As teorias modernas do direito, quase sem exceção, caem nesse problema. Por outro lado, a visão prudencial e racional de Direito segundo os escolásticos, pressupunha um fim dado pela ordem objetiva do Ser, e não posto por alguém ou por um grupo. De acordo com isso, existem bens que são anteriores à própria conduta humana e que vinculam a ação do homem em sociedade. John Finnis, autor do clássico Natural Law and Natural Rights, nos diz que existem bens pré-morais, que vinculam à existência humana na sociedade e na totalidade do cosmos, bens à que ele chama de princípios básicos da racionalidade prática. Para Finnis, Deus é o autor da ordem moral, já que nenhum ser humano poderia conceber autocriar-se ou estar em um estado de beatitude maior que os demais para criar o conjunto de bens básicos pré-morais. Então, os bens humanos básicos são evidentes per si, implicando em um obrar conforme a reta razão. Esses bens são exigências da própria razão prática, detectados no âmago racional do existir humano. Portanto, tanto a razão quanto a experiência são vias de acesso ao conhecimento desses bens primários, que estabelecem por assim dizer os parâmetros para o bem agir em sociedade.

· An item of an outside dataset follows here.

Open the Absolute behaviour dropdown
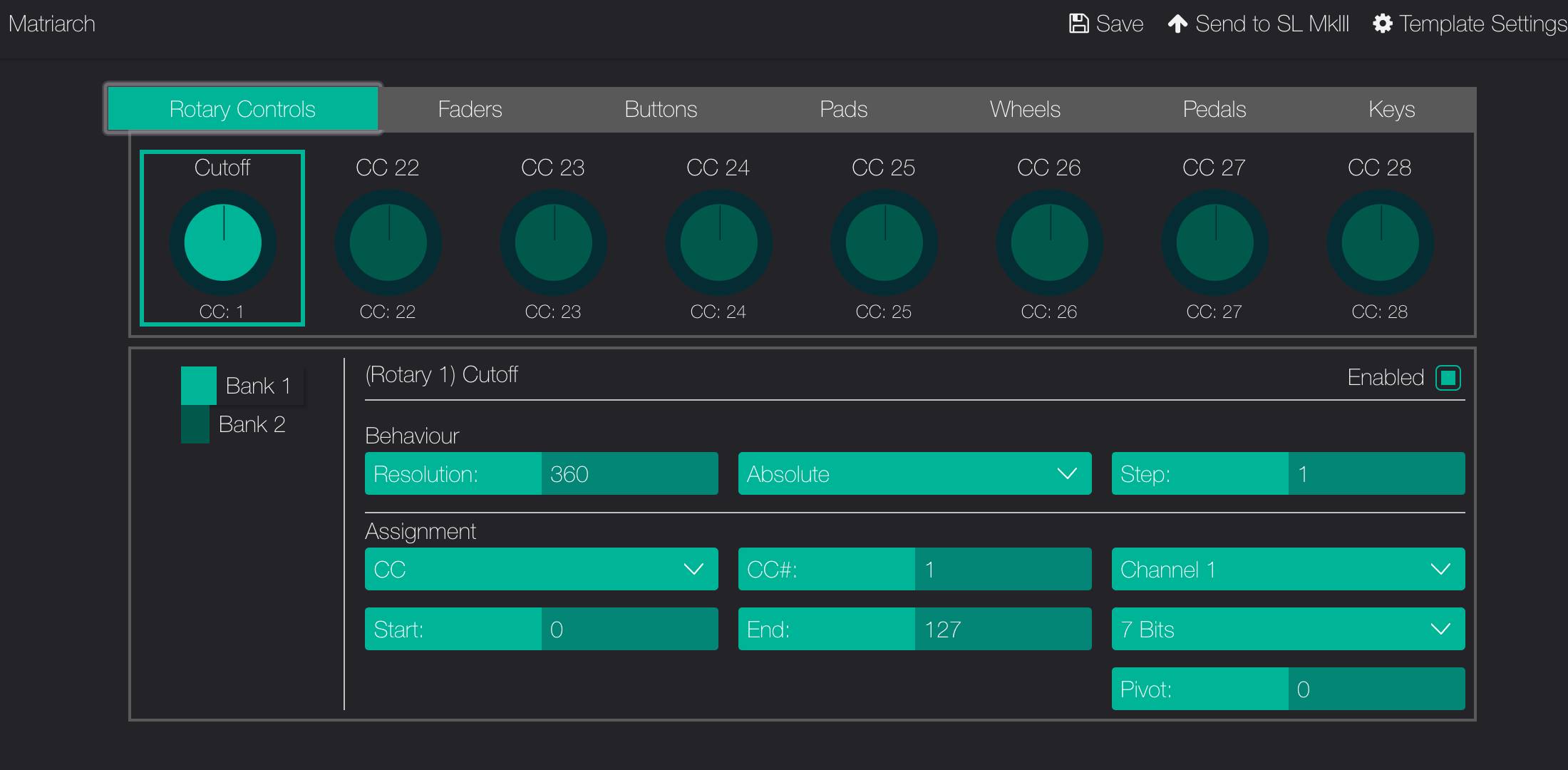Screen dimensions: 1568x770 coord(914,473)
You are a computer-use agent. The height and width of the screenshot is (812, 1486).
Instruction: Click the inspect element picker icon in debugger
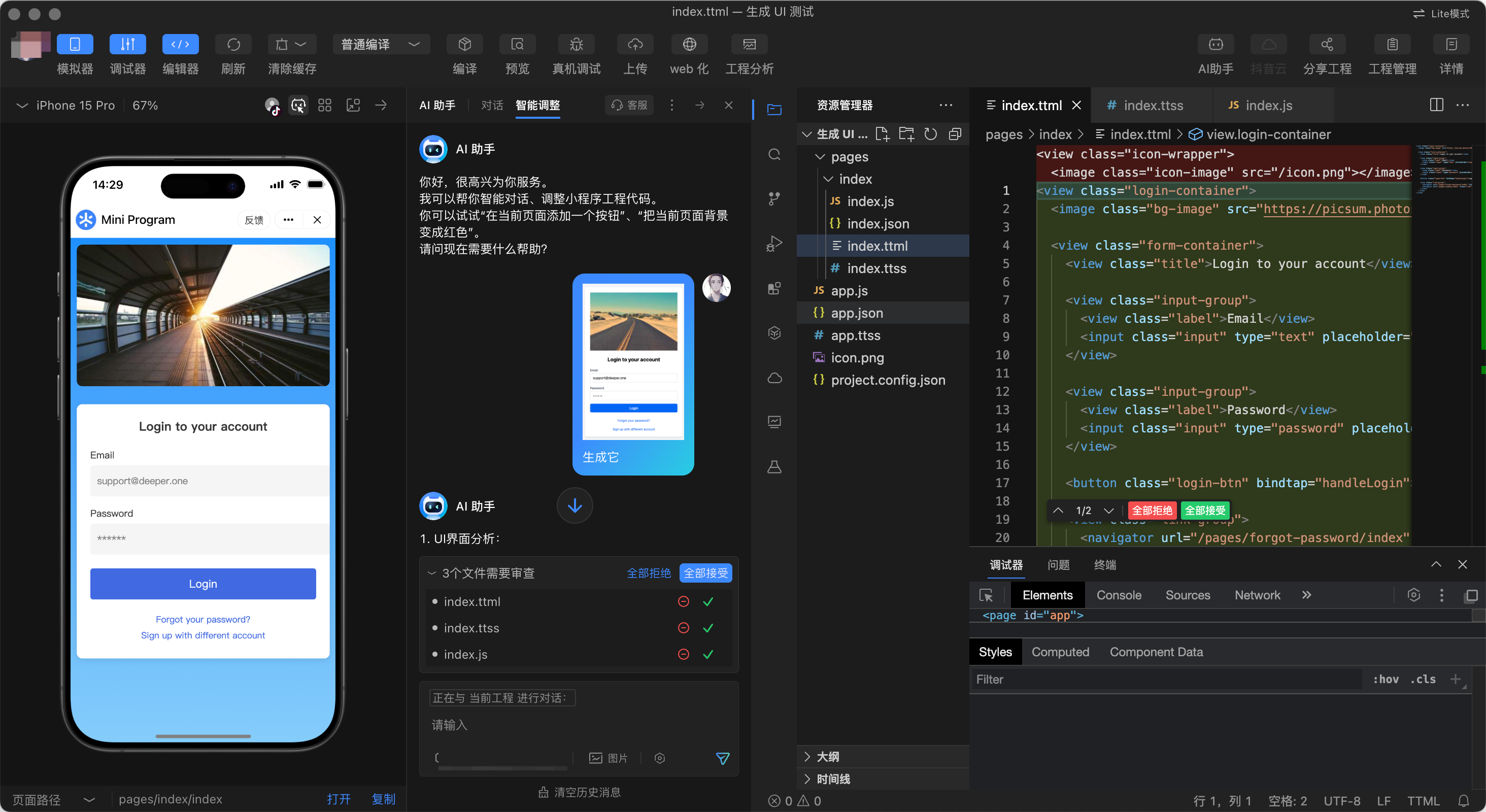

Boa parte das correntes atuais pretendem assumir o posto de beatitude maxima para determinar qual o sentido e a origem do ethos. Algumas, como as utilitaristas, colocam no útil e na quantificação da felicidade o espírito da moral, pressupondo que a maximização da felicidade implica na limitação desse mesmo estado para alguns. Percebe-se, assim, uma ética centrada na divisão entre maioria e minoria.

Por outro lado, as teorias deterministas da sociedade estabelecem teologias civis absolutamente condicionadoras do sentido da história social: atribuem para a realidade histórica um telos posto por um profeta, fim este que condiciona todas as ações práticas dos homens à um mesmo paradigma. É o caso do positivismo ou mesmo do marxismo.

Ainda, na concepção liberal, percebemos uma noção procedimentalista do conceito de justiça. John Rawls, por exemplo, indica que não há uma concepção objetiva de bom e justo, pressupondo que cada indivíduo constrói sua própria definição do que seja ético e moral. Por isso, segundo essa visão, não existe razão prática, já que para cada conduta inexiste o vínculo necessário com alguma finalidade.

Portanto, em todas essas correntes, além de outras não mencionadas nesse artigo, percebe-se a carência quanto aos fundamentos da vontade criadora, isto é, de um início inteligente para o nexo entre o homem, suas ações práticas e os fins para os quais atua. A aceitação da ordem do Ser como fundamento originário dessas relações, ou ainda de Deus como inteligência eterna motora e criadora, fez da tradição aristotélico-tomista àquela que melhor respondeu sobre a origem da ética e da moral, concebendo assim um conceito de justiça natural intrincado na natureza humana e em sua realidade espiritual.

Assim, se o homem é matéria, espírito e individualidade, segundo a lição dos escolásticos, resta claro que a matéria individual seria incapaz de articular fins extra-humanos que pudessem corresponder exatamente àquilo que de mais comum possui o homem: sua dimensão espiritual. Então, pelo espírito, pode o homem, à luz da razão natural, conhecer em Deus os fundamentos do justo concreto: saber se sua ação é boa ou não, se é baseada na razão ou não, ou ainda se sua existência tem sido digna ou não. É pela porta de entrada da psique que o ser humano experimenta a "antropologia transcendental", realizando àquilo para o qual foi chamado à existência.